**WHAT YOU ARE ASKED TO DO**
Write out every entry again exactly as it stands.

**Collected data entries**

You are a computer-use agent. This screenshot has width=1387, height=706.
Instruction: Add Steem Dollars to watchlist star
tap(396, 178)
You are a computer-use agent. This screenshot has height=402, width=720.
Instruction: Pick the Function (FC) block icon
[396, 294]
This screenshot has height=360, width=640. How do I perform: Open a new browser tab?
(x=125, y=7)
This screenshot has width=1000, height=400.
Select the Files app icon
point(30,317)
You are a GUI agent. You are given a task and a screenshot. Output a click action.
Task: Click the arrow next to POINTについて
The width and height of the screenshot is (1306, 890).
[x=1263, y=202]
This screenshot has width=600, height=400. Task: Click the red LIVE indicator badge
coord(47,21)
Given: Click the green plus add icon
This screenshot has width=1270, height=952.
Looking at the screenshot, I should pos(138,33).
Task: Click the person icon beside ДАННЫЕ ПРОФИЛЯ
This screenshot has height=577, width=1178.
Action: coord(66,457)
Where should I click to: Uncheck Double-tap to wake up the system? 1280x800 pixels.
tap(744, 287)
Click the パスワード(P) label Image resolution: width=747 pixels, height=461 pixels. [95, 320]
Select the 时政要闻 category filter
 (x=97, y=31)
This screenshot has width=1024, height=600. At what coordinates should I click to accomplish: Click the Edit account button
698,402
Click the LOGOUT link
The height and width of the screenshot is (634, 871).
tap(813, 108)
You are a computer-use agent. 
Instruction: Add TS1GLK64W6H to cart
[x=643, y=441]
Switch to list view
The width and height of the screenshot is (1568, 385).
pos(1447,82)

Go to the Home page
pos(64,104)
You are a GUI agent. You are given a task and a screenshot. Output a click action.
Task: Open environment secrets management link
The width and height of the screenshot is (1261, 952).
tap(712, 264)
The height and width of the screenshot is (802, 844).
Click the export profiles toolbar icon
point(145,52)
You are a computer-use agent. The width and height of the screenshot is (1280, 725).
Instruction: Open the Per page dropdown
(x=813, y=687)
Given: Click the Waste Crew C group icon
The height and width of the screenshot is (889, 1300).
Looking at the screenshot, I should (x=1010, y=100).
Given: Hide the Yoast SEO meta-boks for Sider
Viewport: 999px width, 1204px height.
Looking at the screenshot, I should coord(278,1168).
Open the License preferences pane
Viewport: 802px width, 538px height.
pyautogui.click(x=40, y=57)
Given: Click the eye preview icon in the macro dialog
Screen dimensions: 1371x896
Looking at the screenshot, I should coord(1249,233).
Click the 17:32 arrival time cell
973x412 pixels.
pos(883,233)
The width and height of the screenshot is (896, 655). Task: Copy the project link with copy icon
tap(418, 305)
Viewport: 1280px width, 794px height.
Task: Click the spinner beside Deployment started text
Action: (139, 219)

**ANSWER TO THE PROBLEM**
You are a computer-use agent. This screenshot has width=1387, height=706.
Instruction: Add Steem Dollars to watchlist star
tap(396, 178)
You are a computer-use agent. This screenshot has height=402, width=720.
Instruction: Pick the Function (FC) block icon
[396, 294]
This screenshot has height=360, width=640. How do I perform: Open a new browser tab?
(x=125, y=7)
This screenshot has width=1000, height=400.
Select the Files app icon
point(30,317)
You are a GUI agent. You are given a task and a screenshot. Output a click action.
Task: Click the arrow next to POINTについて
The width and height of the screenshot is (1306, 890).
[x=1263, y=202]
This screenshot has width=600, height=400. Task: Click the red LIVE indicator badge
coord(47,21)
Given: Click the green plus add icon
This screenshot has width=1270, height=952.
Looking at the screenshot, I should pos(138,33).
Task: Click the person icon beside ДАННЫЕ ПРОФИЛЯ
This screenshot has height=577, width=1178.
Action: coord(66,457)
Where should I click to: Uncheck Double-tap to wake up the system? 1280x800 pixels.
tap(744, 287)
Click the パスワード(P) label Image resolution: width=747 pixels, height=461 pixels. [95, 320]
Select the 时政要闻 category filter
 (x=97, y=31)
This screenshot has width=1024, height=600. At what coordinates should I click to accomplish: Click the Edit account button
698,402
Click the LOGOUT link
The height and width of the screenshot is (634, 871).
tap(813, 108)
You are a computer-use agent. 
Instruction: Add TS1GLK64W6H to cart
[x=643, y=441]
Switch to list view
The width and height of the screenshot is (1568, 385).
pos(1447,82)

Go to the Home page
pos(64,104)
You are a GUI agent. You are given a task and a screenshot. Output a click action.
Task: Open environment secrets management link
The width and height of the screenshot is (1261, 952).
tap(712, 264)
The height and width of the screenshot is (802, 844).
Click the export profiles toolbar icon
point(145,52)
You are a computer-use agent. The width and height of the screenshot is (1280, 725).
Instruction: Open the Per page dropdown
(x=813, y=687)
Given: Click the Waste Crew C group icon
The height and width of the screenshot is (889, 1300).
Looking at the screenshot, I should (x=1010, y=100).
Given: Hide the Yoast SEO meta-boks for Sider
Viewport: 999px width, 1204px height.
Looking at the screenshot, I should coord(278,1168).
Open the License preferences pane
Viewport: 802px width, 538px height.
pyautogui.click(x=40, y=57)
Given: Click the eye preview icon in the macro dialog
Screen dimensions: 1371x896
Looking at the screenshot, I should coord(1249,233).
Click the 17:32 arrival time cell
973x412 pixels.
pos(883,233)
The width and height of the screenshot is (896, 655). Task: Copy the project link with copy icon
tap(418, 305)
Viewport: 1280px width, 794px height.
Task: Click the spinner beside Deployment started text
Action: (139, 219)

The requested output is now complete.